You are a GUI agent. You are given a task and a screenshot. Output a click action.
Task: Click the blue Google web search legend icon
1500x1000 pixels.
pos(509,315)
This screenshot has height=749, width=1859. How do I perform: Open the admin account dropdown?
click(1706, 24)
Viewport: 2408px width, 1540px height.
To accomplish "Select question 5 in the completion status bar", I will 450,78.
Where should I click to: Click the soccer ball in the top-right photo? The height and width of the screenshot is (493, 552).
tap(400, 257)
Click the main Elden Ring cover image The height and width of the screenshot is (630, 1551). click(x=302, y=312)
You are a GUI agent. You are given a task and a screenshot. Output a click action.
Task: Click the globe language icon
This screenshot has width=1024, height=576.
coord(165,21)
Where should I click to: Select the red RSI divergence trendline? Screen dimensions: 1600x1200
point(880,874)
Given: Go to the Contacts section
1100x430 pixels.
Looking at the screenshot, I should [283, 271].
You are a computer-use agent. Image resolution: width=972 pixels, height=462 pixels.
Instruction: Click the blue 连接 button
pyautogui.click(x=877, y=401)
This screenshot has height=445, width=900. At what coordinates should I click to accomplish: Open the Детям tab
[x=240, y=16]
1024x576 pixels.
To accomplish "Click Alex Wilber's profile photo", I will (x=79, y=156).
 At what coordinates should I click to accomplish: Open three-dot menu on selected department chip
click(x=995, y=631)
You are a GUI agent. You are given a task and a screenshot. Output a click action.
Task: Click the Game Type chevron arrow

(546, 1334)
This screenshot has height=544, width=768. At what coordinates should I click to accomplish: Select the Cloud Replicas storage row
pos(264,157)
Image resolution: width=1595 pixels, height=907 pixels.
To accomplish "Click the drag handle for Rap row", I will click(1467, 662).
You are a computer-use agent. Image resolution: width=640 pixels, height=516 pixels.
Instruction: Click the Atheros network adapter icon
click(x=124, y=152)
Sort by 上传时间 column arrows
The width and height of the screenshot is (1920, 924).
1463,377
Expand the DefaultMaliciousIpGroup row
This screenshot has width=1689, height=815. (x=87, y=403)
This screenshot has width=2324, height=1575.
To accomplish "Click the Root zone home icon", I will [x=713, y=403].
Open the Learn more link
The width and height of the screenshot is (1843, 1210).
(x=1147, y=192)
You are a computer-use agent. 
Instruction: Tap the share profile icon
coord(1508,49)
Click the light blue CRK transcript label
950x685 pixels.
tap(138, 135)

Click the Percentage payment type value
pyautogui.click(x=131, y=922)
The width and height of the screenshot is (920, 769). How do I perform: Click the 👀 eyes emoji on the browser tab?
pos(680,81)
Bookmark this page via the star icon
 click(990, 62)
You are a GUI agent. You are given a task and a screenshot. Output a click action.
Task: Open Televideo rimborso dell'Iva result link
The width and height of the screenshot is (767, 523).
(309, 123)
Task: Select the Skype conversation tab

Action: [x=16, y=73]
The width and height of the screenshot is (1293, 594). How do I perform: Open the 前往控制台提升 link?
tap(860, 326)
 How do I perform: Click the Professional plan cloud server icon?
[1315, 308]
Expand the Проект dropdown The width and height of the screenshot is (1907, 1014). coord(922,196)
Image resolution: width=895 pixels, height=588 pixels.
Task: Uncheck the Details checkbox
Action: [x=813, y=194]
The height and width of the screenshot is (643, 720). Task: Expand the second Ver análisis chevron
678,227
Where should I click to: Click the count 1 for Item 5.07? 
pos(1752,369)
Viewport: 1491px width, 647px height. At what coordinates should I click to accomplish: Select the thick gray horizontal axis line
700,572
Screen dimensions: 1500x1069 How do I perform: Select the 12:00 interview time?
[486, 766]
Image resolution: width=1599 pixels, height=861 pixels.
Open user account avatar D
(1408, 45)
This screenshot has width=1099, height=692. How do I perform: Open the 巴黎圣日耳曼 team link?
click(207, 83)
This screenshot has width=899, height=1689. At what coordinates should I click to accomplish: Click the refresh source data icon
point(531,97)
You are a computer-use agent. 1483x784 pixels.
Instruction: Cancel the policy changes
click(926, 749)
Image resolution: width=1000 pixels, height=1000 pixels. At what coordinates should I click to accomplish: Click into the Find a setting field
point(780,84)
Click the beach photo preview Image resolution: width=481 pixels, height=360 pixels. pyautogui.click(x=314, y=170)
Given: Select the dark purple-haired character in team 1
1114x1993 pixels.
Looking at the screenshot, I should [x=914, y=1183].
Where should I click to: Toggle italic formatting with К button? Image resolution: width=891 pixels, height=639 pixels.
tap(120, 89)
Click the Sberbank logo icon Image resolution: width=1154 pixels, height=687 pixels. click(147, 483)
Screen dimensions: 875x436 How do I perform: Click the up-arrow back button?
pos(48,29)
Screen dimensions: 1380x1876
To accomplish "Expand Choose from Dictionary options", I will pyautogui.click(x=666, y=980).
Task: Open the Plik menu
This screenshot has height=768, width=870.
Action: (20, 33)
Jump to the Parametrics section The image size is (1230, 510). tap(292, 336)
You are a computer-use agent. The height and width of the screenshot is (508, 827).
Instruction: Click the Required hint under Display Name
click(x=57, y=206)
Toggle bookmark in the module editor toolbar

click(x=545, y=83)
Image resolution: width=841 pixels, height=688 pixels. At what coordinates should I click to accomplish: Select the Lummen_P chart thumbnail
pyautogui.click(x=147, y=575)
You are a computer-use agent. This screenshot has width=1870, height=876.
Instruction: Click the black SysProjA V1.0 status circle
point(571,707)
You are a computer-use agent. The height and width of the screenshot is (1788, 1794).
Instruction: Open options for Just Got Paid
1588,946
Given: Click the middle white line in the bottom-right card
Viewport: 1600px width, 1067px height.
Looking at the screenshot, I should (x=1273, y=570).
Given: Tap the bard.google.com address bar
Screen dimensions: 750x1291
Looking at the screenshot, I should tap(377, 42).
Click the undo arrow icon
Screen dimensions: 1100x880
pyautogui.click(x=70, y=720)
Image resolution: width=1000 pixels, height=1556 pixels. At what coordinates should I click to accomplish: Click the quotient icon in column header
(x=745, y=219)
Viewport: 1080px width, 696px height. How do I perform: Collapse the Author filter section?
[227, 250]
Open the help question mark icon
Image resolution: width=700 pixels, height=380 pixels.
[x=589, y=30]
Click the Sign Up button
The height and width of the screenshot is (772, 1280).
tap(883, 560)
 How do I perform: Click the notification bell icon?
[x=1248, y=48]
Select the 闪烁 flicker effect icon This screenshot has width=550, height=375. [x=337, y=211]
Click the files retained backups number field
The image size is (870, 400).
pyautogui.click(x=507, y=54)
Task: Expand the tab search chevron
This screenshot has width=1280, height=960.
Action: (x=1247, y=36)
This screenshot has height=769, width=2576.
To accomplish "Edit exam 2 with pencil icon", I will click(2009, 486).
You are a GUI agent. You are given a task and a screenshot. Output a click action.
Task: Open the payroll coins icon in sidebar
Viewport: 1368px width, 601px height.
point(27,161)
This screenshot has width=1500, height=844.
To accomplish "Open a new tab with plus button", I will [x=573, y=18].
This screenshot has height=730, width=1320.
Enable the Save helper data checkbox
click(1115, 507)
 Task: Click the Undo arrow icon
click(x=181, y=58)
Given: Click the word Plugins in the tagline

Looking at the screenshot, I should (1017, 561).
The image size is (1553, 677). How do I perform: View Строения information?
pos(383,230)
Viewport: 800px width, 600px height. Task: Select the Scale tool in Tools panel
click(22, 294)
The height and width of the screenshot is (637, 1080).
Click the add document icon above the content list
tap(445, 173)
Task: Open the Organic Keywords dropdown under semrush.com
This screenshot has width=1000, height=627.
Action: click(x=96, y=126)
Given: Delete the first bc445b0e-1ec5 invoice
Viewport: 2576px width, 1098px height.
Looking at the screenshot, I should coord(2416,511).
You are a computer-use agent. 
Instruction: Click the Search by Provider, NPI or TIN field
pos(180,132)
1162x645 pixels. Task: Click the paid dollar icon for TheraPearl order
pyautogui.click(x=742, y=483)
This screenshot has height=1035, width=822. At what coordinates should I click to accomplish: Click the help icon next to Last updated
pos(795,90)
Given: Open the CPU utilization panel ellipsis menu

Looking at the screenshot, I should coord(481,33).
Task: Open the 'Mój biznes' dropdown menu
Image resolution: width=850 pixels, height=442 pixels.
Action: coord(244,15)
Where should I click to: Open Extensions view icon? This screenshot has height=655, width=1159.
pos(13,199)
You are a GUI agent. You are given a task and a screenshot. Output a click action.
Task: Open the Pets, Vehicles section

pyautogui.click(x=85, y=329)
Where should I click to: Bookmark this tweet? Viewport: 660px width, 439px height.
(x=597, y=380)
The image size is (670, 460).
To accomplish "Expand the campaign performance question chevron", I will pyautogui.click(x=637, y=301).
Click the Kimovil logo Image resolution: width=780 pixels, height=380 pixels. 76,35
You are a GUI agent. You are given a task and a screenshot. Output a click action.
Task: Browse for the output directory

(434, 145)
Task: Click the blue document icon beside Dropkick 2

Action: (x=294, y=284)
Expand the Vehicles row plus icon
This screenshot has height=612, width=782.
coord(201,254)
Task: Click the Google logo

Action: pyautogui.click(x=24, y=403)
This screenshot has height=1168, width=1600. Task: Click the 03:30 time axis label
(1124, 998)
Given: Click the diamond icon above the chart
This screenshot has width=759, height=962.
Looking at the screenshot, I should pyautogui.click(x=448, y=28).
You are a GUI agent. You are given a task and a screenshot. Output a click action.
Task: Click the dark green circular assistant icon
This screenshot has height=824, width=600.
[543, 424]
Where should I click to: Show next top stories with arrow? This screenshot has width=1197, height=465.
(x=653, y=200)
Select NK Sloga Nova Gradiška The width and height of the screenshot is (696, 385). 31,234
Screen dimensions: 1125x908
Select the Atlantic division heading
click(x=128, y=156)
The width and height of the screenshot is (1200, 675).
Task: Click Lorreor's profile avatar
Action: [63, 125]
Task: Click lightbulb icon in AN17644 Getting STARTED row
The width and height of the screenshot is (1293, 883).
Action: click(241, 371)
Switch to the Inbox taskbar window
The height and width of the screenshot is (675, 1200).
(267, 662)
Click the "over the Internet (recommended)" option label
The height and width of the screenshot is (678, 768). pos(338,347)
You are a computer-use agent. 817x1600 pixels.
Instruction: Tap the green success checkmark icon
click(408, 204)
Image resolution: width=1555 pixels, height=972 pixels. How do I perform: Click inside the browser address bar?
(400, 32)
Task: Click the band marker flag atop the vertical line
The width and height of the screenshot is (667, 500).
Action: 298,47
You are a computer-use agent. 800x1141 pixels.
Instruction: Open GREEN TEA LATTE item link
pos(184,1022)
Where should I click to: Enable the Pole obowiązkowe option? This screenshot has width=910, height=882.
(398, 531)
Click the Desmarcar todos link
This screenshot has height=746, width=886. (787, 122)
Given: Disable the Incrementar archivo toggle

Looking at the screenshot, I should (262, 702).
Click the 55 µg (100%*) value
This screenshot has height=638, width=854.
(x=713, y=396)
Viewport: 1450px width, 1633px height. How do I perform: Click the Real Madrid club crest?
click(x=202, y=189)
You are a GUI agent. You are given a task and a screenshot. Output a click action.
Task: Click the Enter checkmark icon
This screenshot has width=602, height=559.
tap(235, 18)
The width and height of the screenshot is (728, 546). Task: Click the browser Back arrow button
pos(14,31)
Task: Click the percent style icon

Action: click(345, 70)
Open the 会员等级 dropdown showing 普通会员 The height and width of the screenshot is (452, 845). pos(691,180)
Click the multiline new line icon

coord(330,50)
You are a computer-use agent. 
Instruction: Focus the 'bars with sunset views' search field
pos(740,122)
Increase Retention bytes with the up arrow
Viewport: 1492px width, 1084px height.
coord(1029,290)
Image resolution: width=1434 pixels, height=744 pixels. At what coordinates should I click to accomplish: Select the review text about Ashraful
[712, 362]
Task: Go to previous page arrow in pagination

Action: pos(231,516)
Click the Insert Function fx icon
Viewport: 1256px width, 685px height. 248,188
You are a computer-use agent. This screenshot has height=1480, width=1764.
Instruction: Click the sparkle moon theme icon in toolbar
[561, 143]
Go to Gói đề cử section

**TRY IT**
From the records above, return each line that includes "dark".

**RESPONSE**
Given: Select the dark purple-haired character in team 1
Task: Click the dark green circular assistant icon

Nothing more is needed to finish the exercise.